→ Exercise inputs:
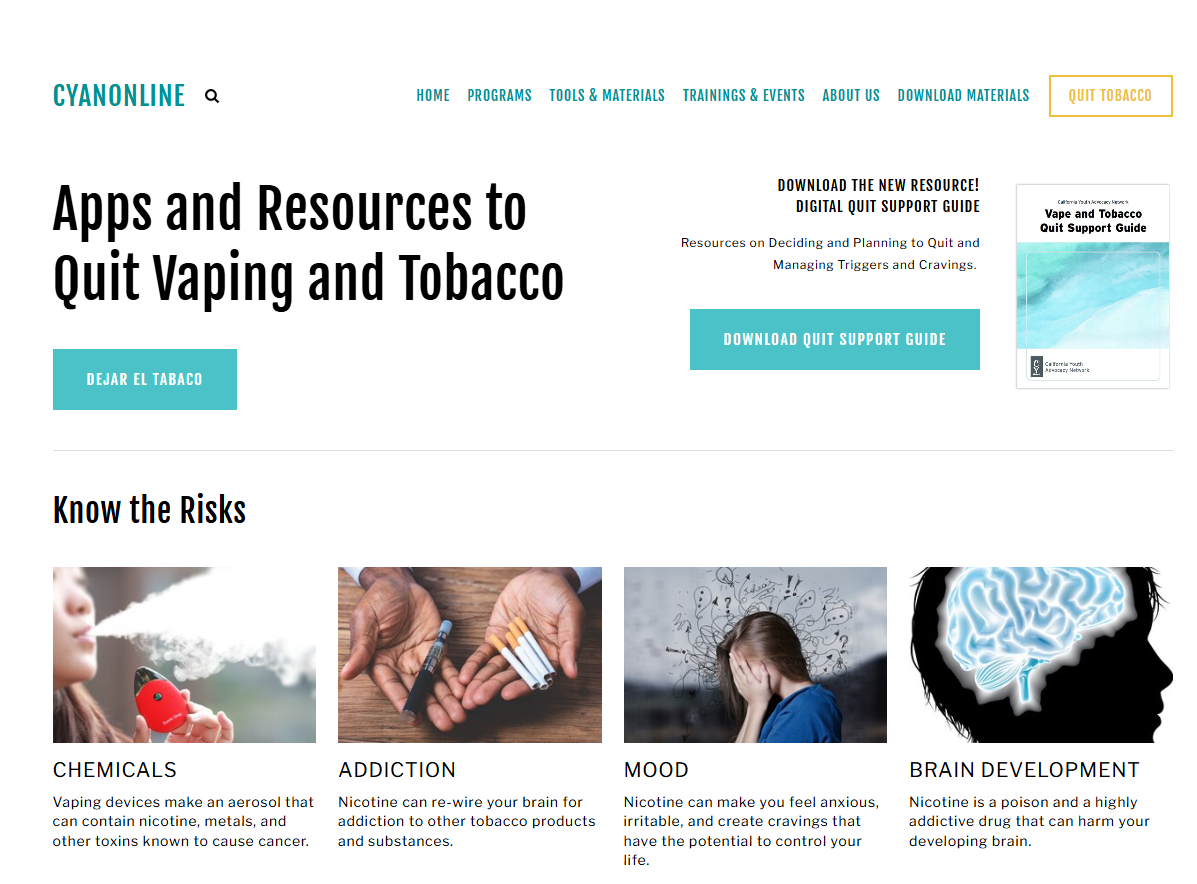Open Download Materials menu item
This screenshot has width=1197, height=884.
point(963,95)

==

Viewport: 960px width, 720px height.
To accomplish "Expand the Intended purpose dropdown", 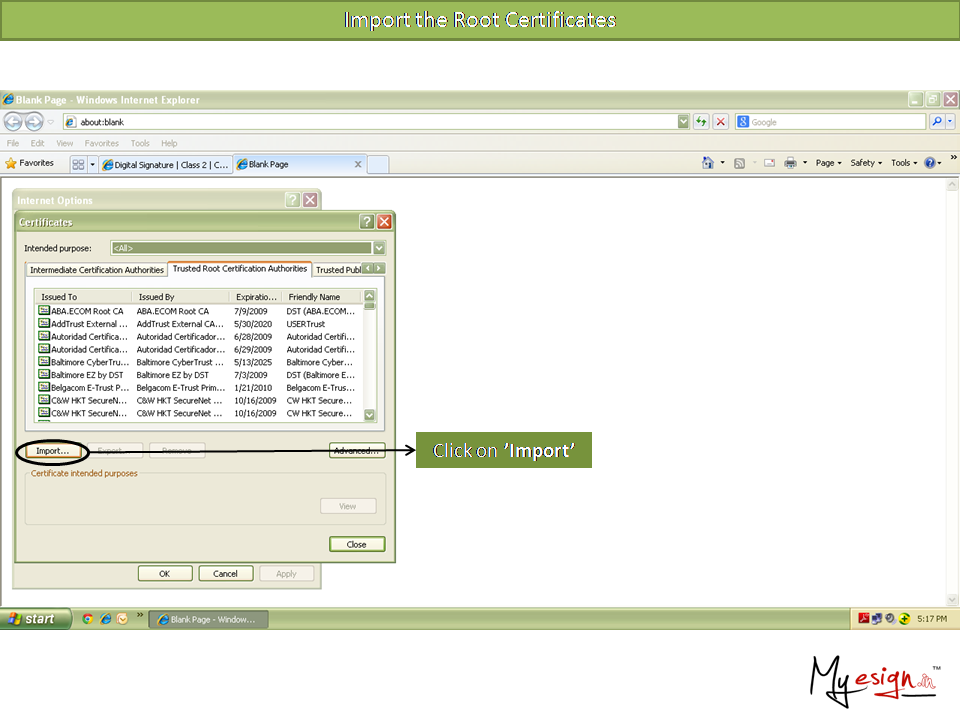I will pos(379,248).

→ What this task involves: Please copy the data word for word, starting at the line that contains "Open Download Materials menu item" and ending at the line that contains "point(963,95)", with both of those lines included. Leave the pictures out.

→ The result:
Open Download Materials menu item
This screenshot has width=1197, height=884.
point(963,95)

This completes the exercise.